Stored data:
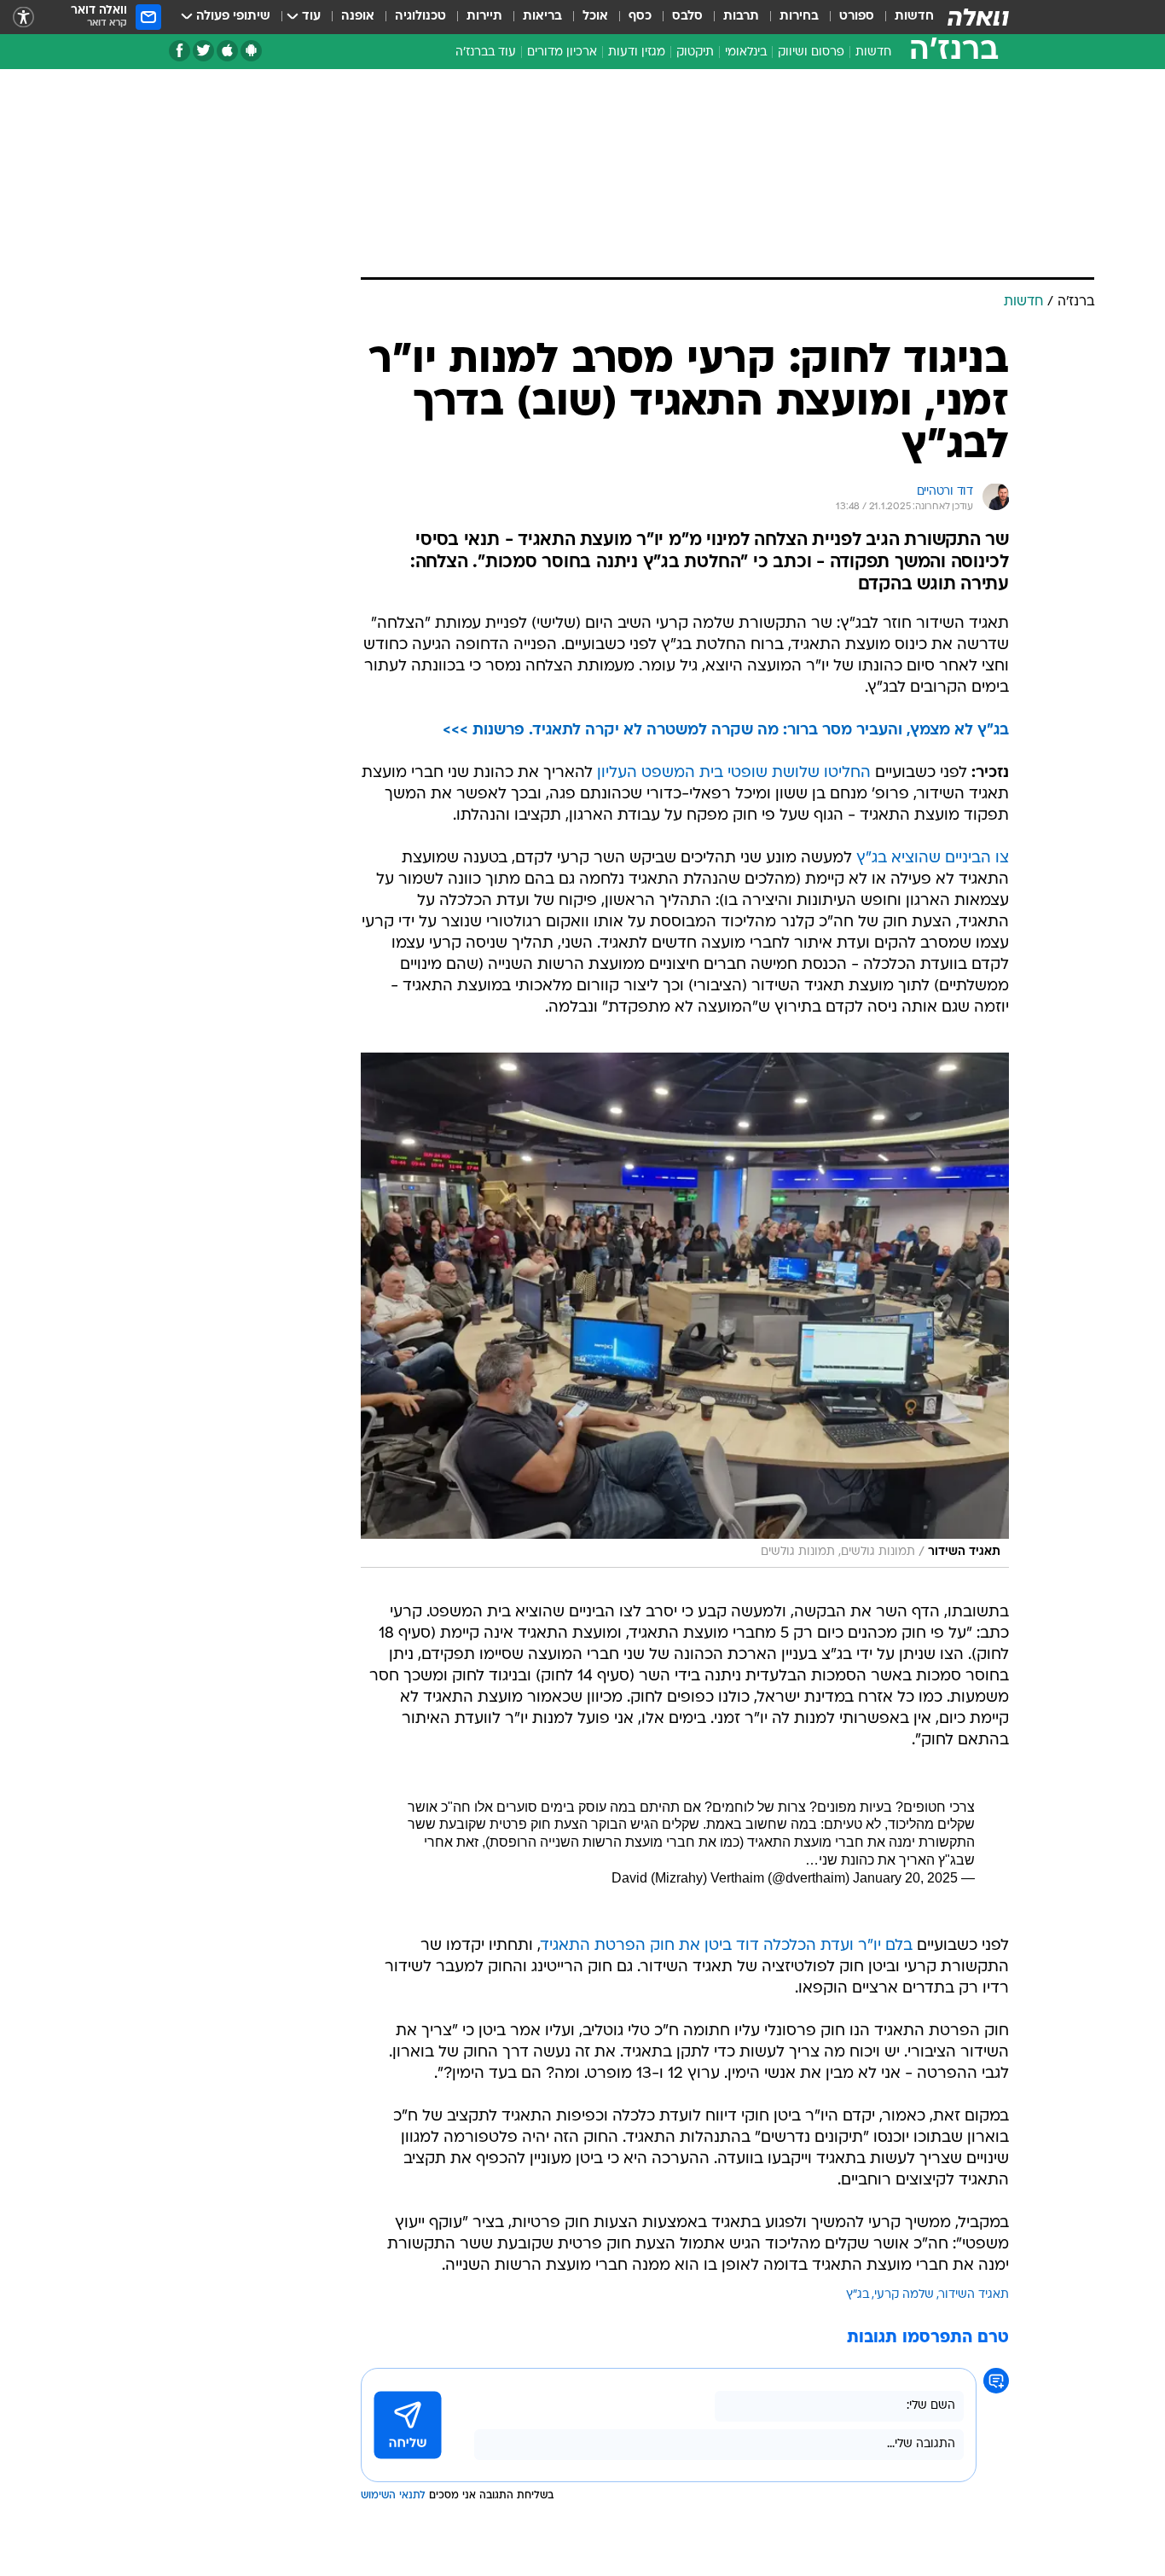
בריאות (542, 16)
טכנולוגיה (420, 16)
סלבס (687, 16)
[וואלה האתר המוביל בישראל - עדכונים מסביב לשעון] (978, 17)
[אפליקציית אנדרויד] (251, 50)
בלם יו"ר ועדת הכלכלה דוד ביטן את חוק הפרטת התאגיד (727, 1946)
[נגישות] (23, 17)
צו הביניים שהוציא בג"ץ (932, 858)
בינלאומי (746, 52)
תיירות (484, 16)
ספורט (856, 16)
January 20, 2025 (905, 1878)
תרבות (741, 16)
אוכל (595, 16)
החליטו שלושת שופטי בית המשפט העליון (734, 773)
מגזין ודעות (636, 52)
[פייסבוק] (179, 50)
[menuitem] (904, 17)
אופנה (357, 16)
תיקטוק (695, 52)
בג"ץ (857, 2294)
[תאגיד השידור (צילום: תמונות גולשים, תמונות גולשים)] (685, 1310)
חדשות (914, 16)
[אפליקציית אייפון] (227, 50)
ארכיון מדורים (562, 52)
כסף (640, 16)
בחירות (799, 16)
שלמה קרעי (904, 2294)
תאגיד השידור (974, 2294)
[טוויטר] (203, 50)
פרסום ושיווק (811, 52)
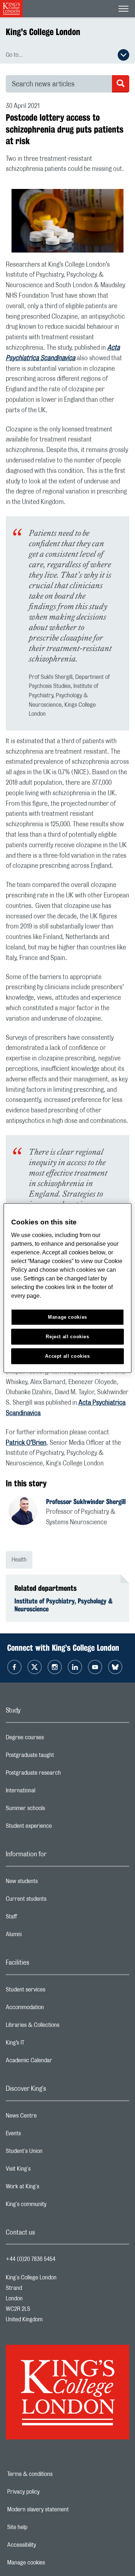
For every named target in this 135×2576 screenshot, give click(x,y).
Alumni (42, 1936)
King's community (55, 2206)
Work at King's (51, 2188)
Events (42, 2135)
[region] (67, 1288)
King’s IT (44, 2044)
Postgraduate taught (58, 1757)
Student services (54, 1991)
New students (50, 1883)
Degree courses (53, 1739)
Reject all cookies (67, 1336)
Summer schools (54, 1810)
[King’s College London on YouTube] (95, 1667)
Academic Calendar (57, 2062)
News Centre (50, 2117)
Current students (55, 1900)
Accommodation (53, 2009)
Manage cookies (51, 2563)
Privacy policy (48, 2492)
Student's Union (53, 2153)
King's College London (43, 32)
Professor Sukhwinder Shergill (86, 1501)
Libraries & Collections (61, 2027)
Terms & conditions (54, 2474)
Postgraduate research (62, 1774)
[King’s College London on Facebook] (14, 1667)
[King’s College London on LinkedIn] (75, 1667)
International (49, 1792)
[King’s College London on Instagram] (55, 1667)
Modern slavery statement (62, 2509)
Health (19, 1560)
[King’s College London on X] (34, 1667)
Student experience (57, 1827)
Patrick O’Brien (26, 1443)
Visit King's (47, 2170)
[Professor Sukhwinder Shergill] (27, 1511)
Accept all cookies (67, 1355)
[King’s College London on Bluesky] (115, 1667)
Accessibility (46, 2545)
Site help (42, 2527)
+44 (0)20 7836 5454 (30, 2259)
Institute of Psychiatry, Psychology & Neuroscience (63, 1605)
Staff (40, 1918)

## WHAT IS NEEDED
Go line by line through the data above and report each one that holds the string "College".

## EXPECTED OUTPUT
[King’s College London on YouTube] (95, 1667)
King's College London (43, 32)
[King’s College London on Facebook] (14, 1667)
[King’s College London on LinkedIn] (75, 1667)
[King’s College London on Instagram] (55, 1667)
[King’s College London on X] (34, 1667)
[King’s College London on Bluesky] (115, 1667)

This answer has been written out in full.